What is expected: Copy all of the material below line for line, without changing anything.

Source material:

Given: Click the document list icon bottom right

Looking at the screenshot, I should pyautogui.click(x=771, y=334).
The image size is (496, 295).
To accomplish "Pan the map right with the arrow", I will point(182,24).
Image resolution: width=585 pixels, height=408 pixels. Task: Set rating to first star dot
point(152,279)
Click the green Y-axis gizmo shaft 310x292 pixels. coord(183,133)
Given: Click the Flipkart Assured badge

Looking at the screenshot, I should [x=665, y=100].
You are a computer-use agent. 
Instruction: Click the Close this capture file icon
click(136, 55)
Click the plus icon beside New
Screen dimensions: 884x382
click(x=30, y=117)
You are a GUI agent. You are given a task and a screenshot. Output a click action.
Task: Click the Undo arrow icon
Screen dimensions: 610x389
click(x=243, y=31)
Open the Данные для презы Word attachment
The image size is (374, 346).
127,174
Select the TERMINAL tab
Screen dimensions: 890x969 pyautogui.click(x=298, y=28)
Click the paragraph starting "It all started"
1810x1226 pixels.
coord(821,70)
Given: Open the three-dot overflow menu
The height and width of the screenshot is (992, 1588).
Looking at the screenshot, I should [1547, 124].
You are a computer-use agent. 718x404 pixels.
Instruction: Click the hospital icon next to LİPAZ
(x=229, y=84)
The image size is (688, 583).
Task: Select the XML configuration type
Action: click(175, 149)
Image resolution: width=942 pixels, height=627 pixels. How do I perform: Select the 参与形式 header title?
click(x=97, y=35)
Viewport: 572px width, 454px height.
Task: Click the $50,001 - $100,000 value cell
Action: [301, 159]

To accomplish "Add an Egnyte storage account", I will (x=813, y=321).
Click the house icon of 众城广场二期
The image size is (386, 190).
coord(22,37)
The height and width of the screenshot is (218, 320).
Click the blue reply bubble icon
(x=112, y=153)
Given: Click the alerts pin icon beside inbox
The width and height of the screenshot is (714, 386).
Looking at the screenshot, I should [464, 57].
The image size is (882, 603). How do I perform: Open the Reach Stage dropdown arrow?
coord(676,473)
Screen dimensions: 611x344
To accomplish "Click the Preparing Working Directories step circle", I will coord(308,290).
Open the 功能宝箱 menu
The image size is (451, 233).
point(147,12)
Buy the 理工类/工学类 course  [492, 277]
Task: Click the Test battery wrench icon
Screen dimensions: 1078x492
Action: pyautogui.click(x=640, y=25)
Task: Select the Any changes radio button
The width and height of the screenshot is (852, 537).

Output for this task:
Given: Click the document list icon bottom right

Looking at the screenshot, I should pyautogui.click(x=771, y=334).
The image size is (496, 295).
To accomplish "Pan the map right with the arrow", I will point(182,24).
Image resolution: width=585 pixels, height=408 pixels. Task: Set rating to first star dot
point(152,279)
Click the green Y-axis gizmo shaft 310x292 pixels. coord(183,133)
Given: Click the Flipkart Assured badge

Looking at the screenshot, I should [x=665, y=100].
You are a computer-use agent. 
Instruction: Click the Close this capture file icon
click(136, 55)
Click the plus icon beside New
Screen dimensions: 884x382
click(x=30, y=117)
You are a GUI agent. You are given a task and a screenshot. Output a click action.
Task: Click the Undo arrow icon
Screen dimensions: 610x389
click(x=243, y=31)
Open the Данные для презы Word attachment
The image size is (374, 346).
127,174
Select the TERMINAL tab
Screen dimensions: 890x969 pyautogui.click(x=298, y=28)
Click the paragraph starting "It all started"
1810x1226 pixels.
coord(821,70)
Given: Open the three-dot overflow menu
The height and width of the screenshot is (992, 1588).
Looking at the screenshot, I should [1547, 124].
You are a computer-use agent. 718x404 pixels.
Instruction: Click the hospital icon next to LİPAZ
(x=229, y=84)
The image size is (688, 583).
Task: Select the XML configuration type
Action: click(175, 149)
Image resolution: width=942 pixels, height=627 pixels. How do I perform: Select the 参与形式 header title?
click(x=97, y=35)
Viewport: 572px width, 454px height.
Task: Click the $50,001 - $100,000 value cell
Action: [301, 159]

To accomplish "Add an Egnyte storage account", I will (x=813, y=321).
Click the house icon of 众城广场二期
The image size is (386, 190).
coord(22,37)
The height and width of the screenshot is (218, 320).
Click the blue reply bubble icon
(x=112, y=153)
Given: Click the alerts pin icon beside inbox
The width and height of the screenshot is (714, 386).
Looking at the screenshot, I should [464, 57].
The image size is (882, 603). How do I perform: Open the Reach Stage dropdown arrow?
coord(676,473)
Screen dimensions: 611x344
To accomplish "Click the Preparing Working Directories step circle", I will coord(308,290).
Open the 功能宝箱 menu
The image size is (451, 233).
point(147,12)
Buy the 理工类/工学类 course  [492, 277]
Task: Click the Test battery wrench icon
Screen dimensions: 1078x492
Action: pyautogui.click(x=640, y=25)
Task: Select the Any changes radio button
The width and height of the screenshot is (852, 537).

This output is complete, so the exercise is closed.